<<<<

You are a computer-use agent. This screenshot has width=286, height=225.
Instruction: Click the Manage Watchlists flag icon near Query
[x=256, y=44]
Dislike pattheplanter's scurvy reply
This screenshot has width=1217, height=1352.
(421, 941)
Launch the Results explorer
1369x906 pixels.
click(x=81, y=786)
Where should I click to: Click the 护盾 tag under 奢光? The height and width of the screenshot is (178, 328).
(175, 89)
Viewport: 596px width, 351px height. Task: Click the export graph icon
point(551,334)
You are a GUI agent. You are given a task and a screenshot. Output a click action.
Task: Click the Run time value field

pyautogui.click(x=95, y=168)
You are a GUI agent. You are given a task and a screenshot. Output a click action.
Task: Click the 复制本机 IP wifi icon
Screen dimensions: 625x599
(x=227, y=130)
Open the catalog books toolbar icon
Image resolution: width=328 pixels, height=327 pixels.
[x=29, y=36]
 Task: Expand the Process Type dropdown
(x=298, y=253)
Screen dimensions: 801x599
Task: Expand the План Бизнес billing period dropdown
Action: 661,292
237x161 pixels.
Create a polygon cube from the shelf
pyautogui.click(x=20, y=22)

>>>>

• [Aim of the task]: Without altering a single word, repeat the material.

• [Expected answer]:
You are a computer-use agent. This screenshot has width=286, height=225.
Instruction: Click the Manage Watchlists flag icon near Query
[x=256, y=44]
Dislike pattheplanter's scurvy reply
This screenshot has width=1217, height=1352.
(421, 941)
Launch the Results explorer
1369x906 pixels.
click(x=81, y=786)
Where should I click to: Click the 护盾 tag under 奢光? The height and width of the screenshot is (178, 328).
(175, 89)
Viewport: 596px width, 351px height. Task: Click the export graph icon
point(551,334)
You are a GUI agent. You are given a task and a screenshot. Output a click action.
Task: Click the Run time value field

pyautogui.click(x=95, y=168)
You are a GUI agent. You are given a task and a screenshot. Output a click action.
Task: Click the 复制本机 IP wifi icon
Screen dimensions: 625x599
(x=227, y=130)
Open the catalog books toolbar icon
Image resolution: width=328 pixels, height=327 pixels.
[x=29, y=36]
 Task: Expand the Process Type dropdown
(x=298, y=253)
Screen dimensions: 801x599
Task: Expand the План Бизнес billing period dropdown
Action: 661,292
237x161 pixels.
Create a polygon cube from the shelf
pyautogui.click(x=20, y=22)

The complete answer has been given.